Türkiye Genç İşadamları Derneği (TÜGİAD) Başkanı Ali Yücelen, ekonomi yönetiminden, uluslararası alandaki algıyı güçlendirmek için dünya finans merkezlerinde 'road show' (tanıtım ve pazarlama faaliyeti) yapmasını istedi. Yücelen, 1986 yılında Cefi Kamhi başkanlığında kurulan TÜ- GİAD'ın, merhum Turgut Özal'ın da girişimleriyle, 'Türkiye' unvanını alan, ilk ve tek ulusal-uluslararası genç işadamları derneğiolduğunu ve bugün 500 bin istihdam ile, 18 milyar dolar ihracat hacmi yarattığını söyledi. Türkiye'de son dönemlerde yaşanan ekonomik dalgalanmalarla ilgili de konuşan Yücelen, Mayıs ayı sonlarından itibaren yaşananlardan birçok kesimin zarar gördüğünü dile getirerek, "22 Mayıs'tan bu yana, 2. el faizler yüzde 5,5'dan 10,2'lere yükselmiş, dolar kuru 2,03 TL'nin bile üstünü test etmiştir. Yaşananlardan bankalarımız, aracı kurumlarımız, reel sektör, bireysel ve kurumsal yatırımcımız ile hane halkına kadar büyük bir kesim zarar görmüş, mağdur olmuştur" diye konuştu.

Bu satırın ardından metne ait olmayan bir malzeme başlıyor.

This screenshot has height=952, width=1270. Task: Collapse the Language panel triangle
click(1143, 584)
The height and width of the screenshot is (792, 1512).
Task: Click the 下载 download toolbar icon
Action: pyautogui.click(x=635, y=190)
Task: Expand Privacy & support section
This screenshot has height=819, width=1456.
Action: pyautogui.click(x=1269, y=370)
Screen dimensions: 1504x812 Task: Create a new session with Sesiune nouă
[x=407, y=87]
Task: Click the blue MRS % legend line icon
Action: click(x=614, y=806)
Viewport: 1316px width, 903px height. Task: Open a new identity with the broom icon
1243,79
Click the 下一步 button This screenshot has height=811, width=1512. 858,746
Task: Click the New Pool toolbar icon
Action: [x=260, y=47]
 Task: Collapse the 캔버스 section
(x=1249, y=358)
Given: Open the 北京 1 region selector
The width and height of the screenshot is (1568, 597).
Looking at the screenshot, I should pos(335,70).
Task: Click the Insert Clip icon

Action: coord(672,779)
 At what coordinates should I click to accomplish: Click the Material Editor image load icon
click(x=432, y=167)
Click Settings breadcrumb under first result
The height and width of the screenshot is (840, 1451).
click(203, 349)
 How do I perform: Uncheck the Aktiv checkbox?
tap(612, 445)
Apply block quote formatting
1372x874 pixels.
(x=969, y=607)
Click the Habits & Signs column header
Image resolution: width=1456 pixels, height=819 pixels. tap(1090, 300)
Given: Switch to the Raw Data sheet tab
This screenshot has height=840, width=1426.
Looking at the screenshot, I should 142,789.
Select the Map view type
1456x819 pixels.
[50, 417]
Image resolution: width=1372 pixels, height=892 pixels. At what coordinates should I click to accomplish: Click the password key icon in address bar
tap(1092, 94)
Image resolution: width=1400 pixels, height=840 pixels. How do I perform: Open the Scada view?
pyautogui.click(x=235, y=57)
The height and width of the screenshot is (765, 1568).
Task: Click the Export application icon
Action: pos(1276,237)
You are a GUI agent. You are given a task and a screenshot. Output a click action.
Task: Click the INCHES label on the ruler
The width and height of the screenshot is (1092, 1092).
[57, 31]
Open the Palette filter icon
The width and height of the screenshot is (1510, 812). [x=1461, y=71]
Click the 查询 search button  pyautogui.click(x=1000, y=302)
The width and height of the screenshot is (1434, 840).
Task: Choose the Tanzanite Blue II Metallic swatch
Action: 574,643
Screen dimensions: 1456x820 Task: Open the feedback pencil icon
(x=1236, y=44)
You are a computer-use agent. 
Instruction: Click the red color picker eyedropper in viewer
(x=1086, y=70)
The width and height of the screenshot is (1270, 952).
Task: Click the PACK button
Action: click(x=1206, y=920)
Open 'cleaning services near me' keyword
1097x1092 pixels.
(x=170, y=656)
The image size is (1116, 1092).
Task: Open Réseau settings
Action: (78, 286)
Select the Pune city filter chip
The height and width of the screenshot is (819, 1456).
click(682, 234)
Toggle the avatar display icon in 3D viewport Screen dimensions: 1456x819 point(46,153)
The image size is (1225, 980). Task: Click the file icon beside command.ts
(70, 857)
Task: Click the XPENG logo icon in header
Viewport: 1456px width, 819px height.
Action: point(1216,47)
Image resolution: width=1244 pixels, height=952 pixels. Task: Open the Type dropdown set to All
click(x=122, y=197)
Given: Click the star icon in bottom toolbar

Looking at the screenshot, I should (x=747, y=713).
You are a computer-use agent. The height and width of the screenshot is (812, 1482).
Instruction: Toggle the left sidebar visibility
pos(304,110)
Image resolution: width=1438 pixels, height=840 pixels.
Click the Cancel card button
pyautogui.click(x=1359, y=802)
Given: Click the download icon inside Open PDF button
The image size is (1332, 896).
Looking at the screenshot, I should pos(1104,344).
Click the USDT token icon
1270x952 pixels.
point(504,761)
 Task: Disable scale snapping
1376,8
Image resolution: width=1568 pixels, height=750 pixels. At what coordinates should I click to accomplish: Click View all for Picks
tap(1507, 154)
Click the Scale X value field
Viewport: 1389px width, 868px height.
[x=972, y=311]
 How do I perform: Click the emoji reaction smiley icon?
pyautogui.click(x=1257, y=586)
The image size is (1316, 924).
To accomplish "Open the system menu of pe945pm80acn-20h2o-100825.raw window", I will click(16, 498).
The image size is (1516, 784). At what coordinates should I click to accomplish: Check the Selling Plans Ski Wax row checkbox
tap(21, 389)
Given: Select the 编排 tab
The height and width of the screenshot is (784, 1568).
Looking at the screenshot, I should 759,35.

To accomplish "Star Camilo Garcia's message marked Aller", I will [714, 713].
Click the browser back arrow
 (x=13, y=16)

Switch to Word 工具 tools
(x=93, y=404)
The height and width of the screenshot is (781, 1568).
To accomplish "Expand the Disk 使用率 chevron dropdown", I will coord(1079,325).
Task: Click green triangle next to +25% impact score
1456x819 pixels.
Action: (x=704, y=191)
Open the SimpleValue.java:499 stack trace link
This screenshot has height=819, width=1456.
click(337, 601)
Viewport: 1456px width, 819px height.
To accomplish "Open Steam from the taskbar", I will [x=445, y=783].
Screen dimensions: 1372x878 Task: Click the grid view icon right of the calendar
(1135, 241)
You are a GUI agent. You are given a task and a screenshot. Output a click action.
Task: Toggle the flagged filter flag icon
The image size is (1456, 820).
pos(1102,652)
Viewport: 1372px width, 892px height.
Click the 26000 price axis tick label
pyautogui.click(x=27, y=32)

Böyle bir ortamda, Türkiye'nin imajı ve algısını yeniden yapılandırılmasının faydalı olacağını savunan Yücelen şöyle konuştu: "Ekonomi yönetiminin, uluslararası alandaki algıyı güçlendirmek
ve Türkiye'nin avantajları ile güçlü yönlerini öne çıkarmak adına yapacağı 'road show' düzenlemesi yararlı olabilir. Başbakan Yardımcısı Ali Babacan'ın 15 gün önce, New York'ta, uluslararası yatırımcılarla bir araya gelmesi bu açıdan önemliydi. Bunun dışında, Londra, Dubai, Hong Kong, Tokyo gibi başkent ve finans merkezlerinde gerçekleştirilecek yeni ve yoğun temasların da fayda sağlayacağına inanıyorum. Ayrıca, her türlü senaryoya karşı, para ve maliye politikasına yönelik olası tedbirlerle ilgili detayların, eylül başında iş dünyası ve ekonomi çevreleriyle paylaşılması da yararlı olacaktır".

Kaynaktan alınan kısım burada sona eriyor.